▶ What to produce
Please copy out the listing below with every "GUI agent" replaced by "interface agent", changing nothing else.

▶ Input for this task
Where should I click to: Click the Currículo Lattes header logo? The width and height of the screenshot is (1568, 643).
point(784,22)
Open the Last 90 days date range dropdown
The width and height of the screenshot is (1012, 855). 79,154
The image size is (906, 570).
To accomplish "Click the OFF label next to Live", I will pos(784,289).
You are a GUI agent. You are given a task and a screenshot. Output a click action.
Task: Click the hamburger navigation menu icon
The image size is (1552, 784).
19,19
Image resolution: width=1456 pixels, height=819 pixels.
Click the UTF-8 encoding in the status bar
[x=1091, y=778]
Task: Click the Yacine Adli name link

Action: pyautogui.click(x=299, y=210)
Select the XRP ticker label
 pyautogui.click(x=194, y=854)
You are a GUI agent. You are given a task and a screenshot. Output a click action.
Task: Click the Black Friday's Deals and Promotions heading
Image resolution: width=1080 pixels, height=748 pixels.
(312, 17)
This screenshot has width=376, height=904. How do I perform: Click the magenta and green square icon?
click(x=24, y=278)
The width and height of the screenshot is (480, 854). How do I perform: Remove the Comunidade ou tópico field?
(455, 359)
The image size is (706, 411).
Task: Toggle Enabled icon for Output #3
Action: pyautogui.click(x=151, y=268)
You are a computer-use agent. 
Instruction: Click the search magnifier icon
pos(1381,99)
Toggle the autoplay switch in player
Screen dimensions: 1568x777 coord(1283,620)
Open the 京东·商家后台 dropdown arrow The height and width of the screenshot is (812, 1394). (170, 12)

▶ Correct result
Where should I click to: Click the Currículo Lattes header logo? The width and height of the screenshot is (1568, 643).
point(784,22)
Open the Last 90 days date range dropdown
The width and height of the screenshot is (1012, 855). 79,154
The image size is (906, 570).
To accomplish "Click the OFF label next to Live", I will pos(784,289).
You are a interface agent. You are given a task and a screenshot. Output a click action.
Task: Click the hamburger navigation menu icon
The image size is (1552, 784).
19,19
Image resolution: width=1456 pixels, height=819 pixels.
Click the UTF-8 encoding in the status bar
[x=1091, y=778]
Task: Click the Yacine Adli name link

Action: pyautogui.click(x=299, y=210)
Select the XRP ticker label
 pyautogui.click(x=194, y=854)
You are a interface agent. You are given a task and a screenshot. Output a click action.
Task: Click the Black Friday's Deals and Promotions heading
Image resolution: width=1080 pixels, height=748 pixels.
(312, 17)
This screenshot has width=376, height=904. How do I perform: Click the magenta and green square icon?
click(x=24, y=278)
The width and height of the screenshot is (480, 854). How do I perform: Remove the Comunidade ou tópico field?
(455, 359)
The image size is (706, 411).
Task: Toggle Enabled icon for Output #3
Action: pyautogui.click(x=151, y=268)
You are a computer-use agent. 
Instruction: Click the search magnifier icon
pos(1381,99)
Toggle the autoplay switch in player
Screen dimensions: 1568x777 coord(1283,620)
Open the 京东·商家后台 dropdown arrow The height and width of the screenshot is (812, 1394). (170, 12)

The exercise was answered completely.